* **TASKS TO COMPLETE**:
#1 Please copy the passage on drawn pearlitic steels from "In this paper" to "during cold drawing.", replacing "standard" with "uniaxial".
#2 Please write the next part of the paper on the tensile fracture of progressively-drawn pearlitic steels, picking up after its final sentence.

* **SOURCE DOCUMENT**:
*-*-*

Tensile Fracture Behavior of Progressively-Drawn Pearlitic Steels

Abstract

In this paper a study is presented of the tensile fracture behavior of progressively-drawn pearlitic steels obtained from five different cold-drawing chains, including each drawing step from the initial hot-rolled bar (not cold-drawn at all) to the final commercial product (pre-stressing steel wire). To this end, samples of the different wires were tested up to fracture by means of standard tension tests, and later, all of the fracture surfaces were analyzed by scanning electron microscopy (SEM). Micro-fracture maps (MFMs) were assembled to characterize the different fractographic modes and to study their evolution with the level of cumulative plastic strain during cold drawing.

1. Introduction

Pearlitic steels are widely used in a high variety of applications in engineering, e.g., pre-stressing steel wires [1,2], railway rails [3,4,5], rock bolts [6], steel cord wires (tire reinforcement) [7], music wires [8], etc. The wide use of these types of steels is due to their excellent mechanical properties induced in the raw material during the mechanical conforming process, e.g., hot rolling for complex shapes or wire drawing in the case of cylindrical bars. As a result of the plastic strains undergone by the material during the latter process, the yield stress is high enough [9] for considering it as a high strength steel. The today importance of these steels in industry can be quantified in terms of the world production of drawn wires of pearlitic steels which can be estimated in 25 million tons per year [10]. In addition, the interest of the scientific community on these research areas is also very high, as indicated by the number of research papers published up to date in multiple journals indexed in the SCOPUS database (Figure 1).

Consequently, from a pure scientific point of view, increasing the knowledge about pearlitic steel wires is a quite interesting issue. In a common commercial wire drawing chain, wires undergo a progressive reduction of their cross-sectional area during several steps (usually 6–8 passes) [11]. As a consequence of material hardening due to huge plastic strains in the wire, key microstructural changes are caused in the steels as was reported in many studies [12,13,14,15,16,17,18,19]. The analyses of such changes revealed a progressive increment of the microstructural anisotropy as the drawing degree is increased. These microstructural changes also affect the macroscopic mechanical behavior of the material [20,21,22], as in their fatigue and fracture behavior [23,24,25,26,27].

This paper goes further in the research, so that a study is presented of the tensile fracture behavior of progressively-drawn pearlitic steels obtained from five different real cold drawing chains, including each drawing step from the initial hot-rolled bar (not cold-drawn at all) to the final commercial product (pre-stressing steel wire).

*-*-*

* **COLLECTED MATERIAL**:
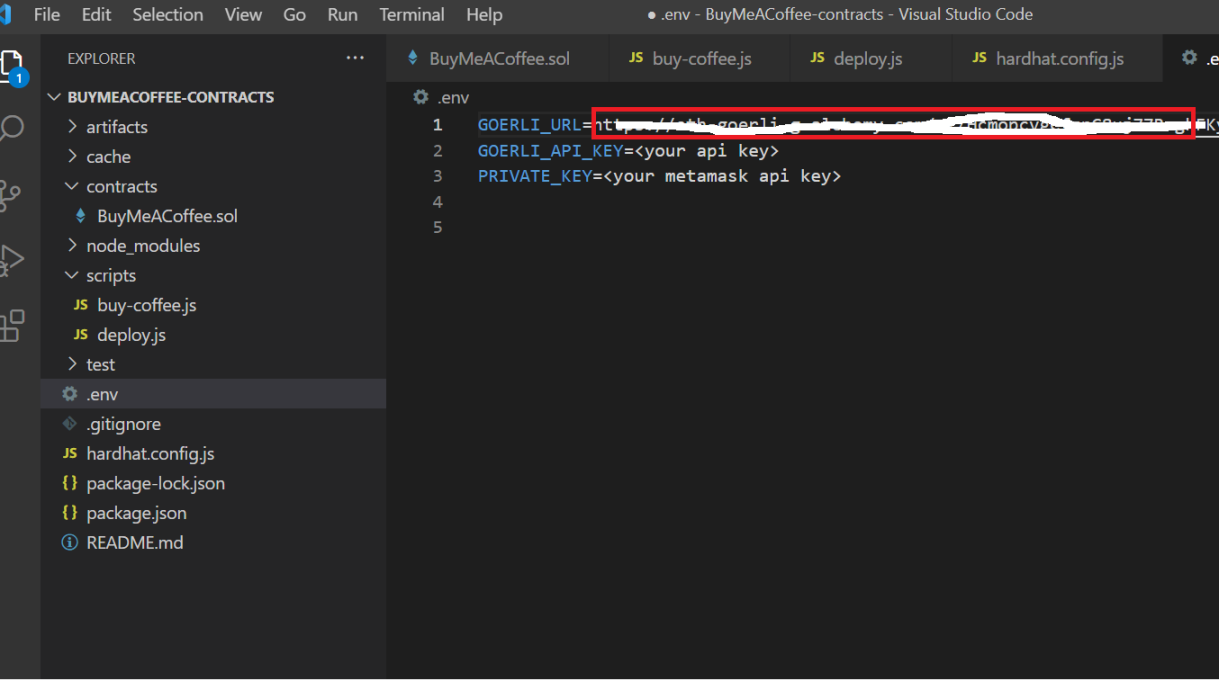Open README.md from the file tree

*-*-*

* **RESULTS**:
#1
In this paper a study is presented of the tensile fracture behavior of progressively-drawn pearlitic steels obtained from five different cold-drawing chains, including each drawing step from the initial hot-rolled bar (not cold-drawn at all) to the final commercial product (pre-stressing steel wire). To this end, samples of the different wires were tested up to fracture by means of uniaxial tension tests, and later, all of the fracture surfaces were analyzed by scanning electron microscopy (SEM). Micro-fracture maps (MFMs) were assembled to characterize the different fractographic modes and to study their evolution with the level of cumulative plastic strain during cold drawing.

#2
For this purpose, standard tension tests up to final fracture were carried out for each one of the wires corresponding to each step of the five commercial wire drawing chains considered in this study. On one hand, results of testing allow one to obtain the mechanical properties—material yield strength (σ_Y) and ultimate tensile strength (UTS, σ_R)—of each one of the wires tested from the material constitutive law (stress-strain curve). This mechanical characterization presents a high interest not only from the scientific point of view, but also from the educational viewpoint [28]. On the other hand, the quantitative fractographic analysis (post mortem) of the fracture surfaces of tested samples, obtained by scanning electron microscopy (SEM), allows one to reveal the microscopic fracture maps (MFMs) and the fracture micro-mechanisms. From these analyses, the evolution of both mechanical properties and fracture behavior with drawing will be revealed for different wire drawing processes, thereby achieving a better understanding of the mechanical behavior of these key types of steels.

2. Experimental Program

Cylindrical samples of the wires obtained at the end of each drawing step of the five commercial manufacturing processes were used for testing. Each one of the families of progressively-drawn steels was labelled with a capital letter (A, B, C, D and E). In addition, to identify each particular steel (member of the family), a number was added representing the number of drawing steps undergone by the specific wire. Thus, as a way of example, steel E4 corresponds to a wire obtained after the fourth drawing step of family E. According to

Table 1. Chemical composition of the five families of steels.

Element	Family of Steels
	A	B	C	D	E
% C	0.800	0.789	0.790	0.795	0.789
% Mn	0.690	0.698	0.670	0.624	0.681
% Si	0.230	0.226	0.200	0.224	0.210
% P	0.012	0.011	0.009	0.011	0.010
% S	0.009	0.005	0.009	0.008	0.008
% Al	0.004	0.003	0.003	0.003	0.003
% Cr	0.265	0.071	0.187	0.164	0.218
% V	0.060	0.078	0.053	0.064	0.061

, the chemical composition of the five families of steels is similar with slight variations.

Each one of the raw materials for each family undergoes different straining paths during the manufacturing process by cold drawing. Family A is forced to pass through six drawing dies, whereas the wire drawing of the other families (B, C, D and E) is divided into seven drawing steps.

Table 2. Diameter of the wires at the end of each drawing step for the five families.

Drawing Step	Wire Diameter (mm)
	Family A	Family B	Family C	Family D	Family E
0	12.11	12.10	10.44	8.56	11.03
1	10.80	11.23	9.52	7.78	9.90
2	9.81	10.45	8.49	6.82	8.95
3	8.94	9.68	7.68	6.17	8.21
4	8.22	9.02	6.95	5.61	7.49
5	7.56	8.54	6.36	5.08	6.80
6	6.98	8.18	5.86	4.63	6.26
7	-	7.00	5.03	3.97	5.04

summarizes each one of the five cold drawing procedures (straining paths or yielding histories) in terms of the wire diameter at the end of each drawing step.

The cumulative plastic strain ε^P represents the drawing degree [23], and is defined as follows:

$${\mathsf{\epsilon }}^{\mathrm{P}}=2\ln \frac{{\mathsf{\varphi }}_0}{{\mathsf{\varphi }}_i}$$

(1)

where ${\mathsf{\varphi }}_0$ is the hot-rolled bar diameter (not cold drawn at all) and ${\mathsf{\varphi }}_i$ is the diameter of a wire undergoing i drawing steps. Results for the different drawn wires are given in

Table 3. Cumulative plastic strain of the progressively drawn steels.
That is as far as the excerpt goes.